Belfast Telegraph

River Liffey kayaking clean-up initiative launched

GreenKayak operates a free service where volunteers sign up to kayak along the river in exchange for picking up litter.

A new clean-up initiative on the River Liffey has been launched (Niall Carson/PA)
A new clean-up initiative on the River Liffey has been launched (Niall Carson/PA)

A new clean-up initiative which involves volunteers kayaking down the River Liffey to pick up rubbish has been launched.

GreenKayak, a Danish non-governmental organisation (NGO) founded in 2017 by Tobias Weber-Andersen, operates a free service where volunteers sign up to kayak along the river in exchange for picking up litter.

The initiative launched its first Irish venture, in partnership with Dublin’s City Kayaking, on Tuesday. It aims to collect plastic from the River Liffey before it reaches the Irish Sea.

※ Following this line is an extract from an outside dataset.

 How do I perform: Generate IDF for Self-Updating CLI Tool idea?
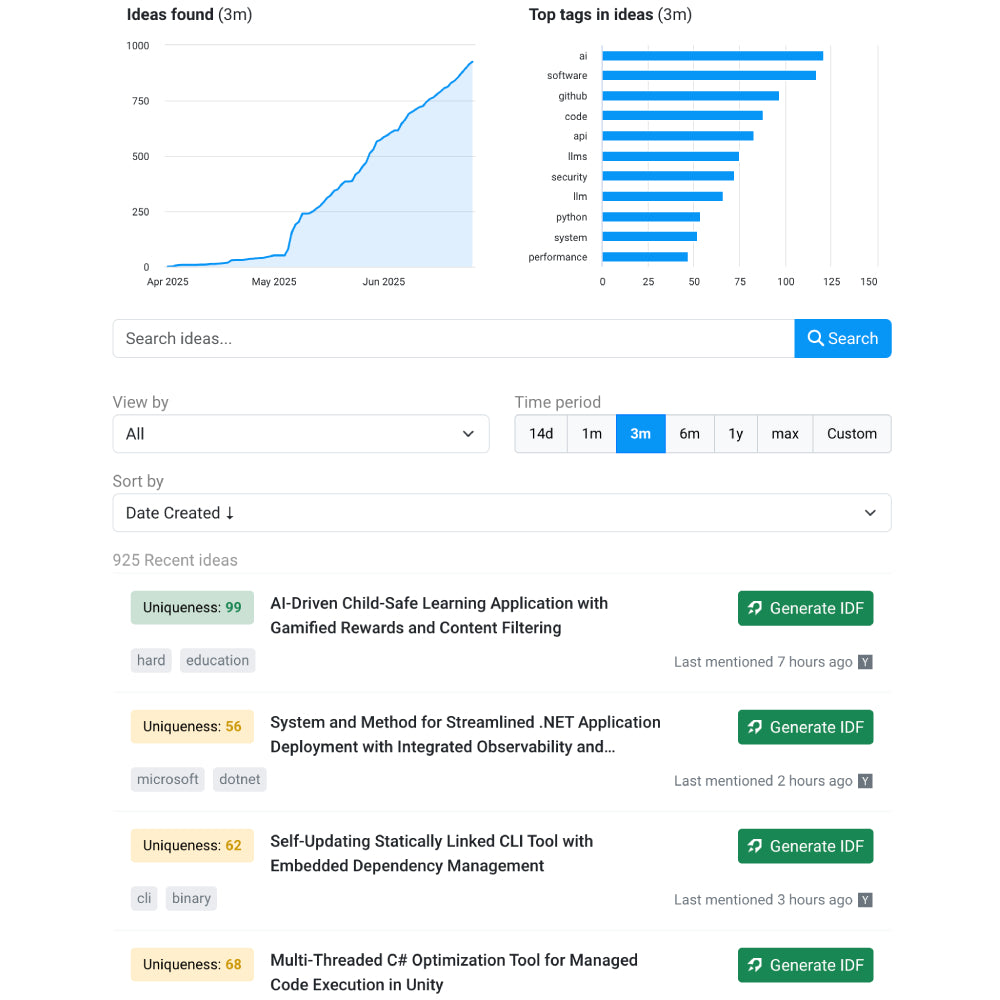click(x=805, y=846)
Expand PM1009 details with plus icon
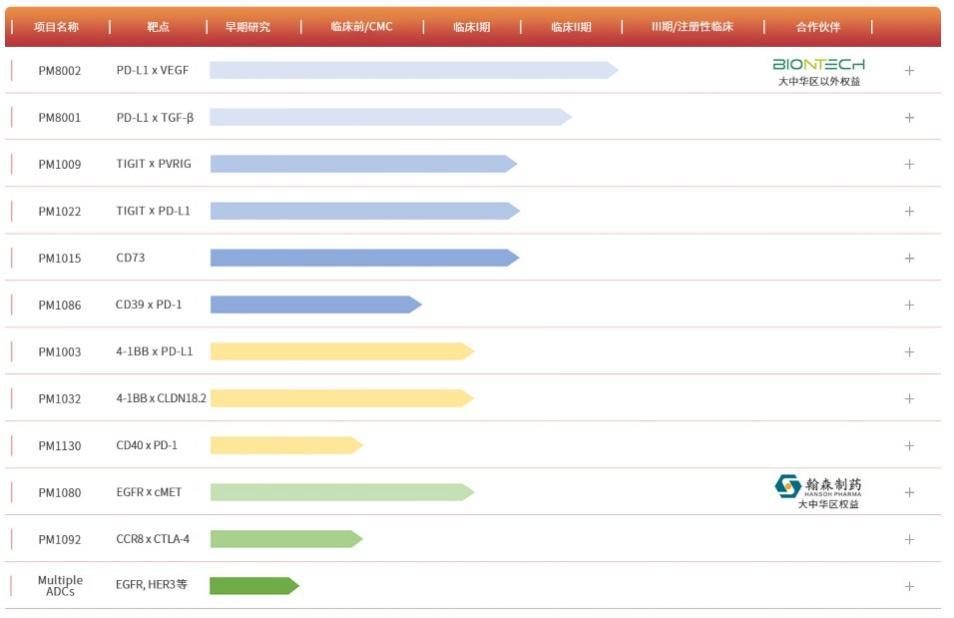Viewport: 954px width, 618px height. [x=909, y=165]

Each kayak is fitted with a bin and tools for grabbing plastic bobbing on the water’s surface. Each bin is weighed after docking, and the waste is recycled.

Volunteers must then share their experience on social media to promote the initiative.

Mr Weber-Andersen was operating his own kayak rental business in Copenhagen harbour when he decided to do something about the volume of rubbish in the canal.

He said he is delighted to bring the operation to Ireland, and increase the amount of environmental awareness in the city.

“It means that we will have trash lifted from the water in Dublin, and that’s really important as the canals are connected to the sea and we need to get the rubbish before it reaches the ocean,” he said.

“Here in Dublin, the water looks clean, but when you look in the dead ends and the corners there’s a lot of trash. I don’t think it is more trash than Copenhagen but it’s about the same.

“We’re working on expanding globally because this initiative is for everybody that wants to win the fight against ocean pollution. We have a lot of people using the kayaks, and people who want to volunteer.”

A large proportion of sea plastic originates in city rivers and we’re thrilled to be part of a global network under GreenKayak that are taking action to tackle this Michael Byrne, from City Kayaking

GreenKayak has launched similar initiatives in seven other cities across Denmark, Norway and Germany.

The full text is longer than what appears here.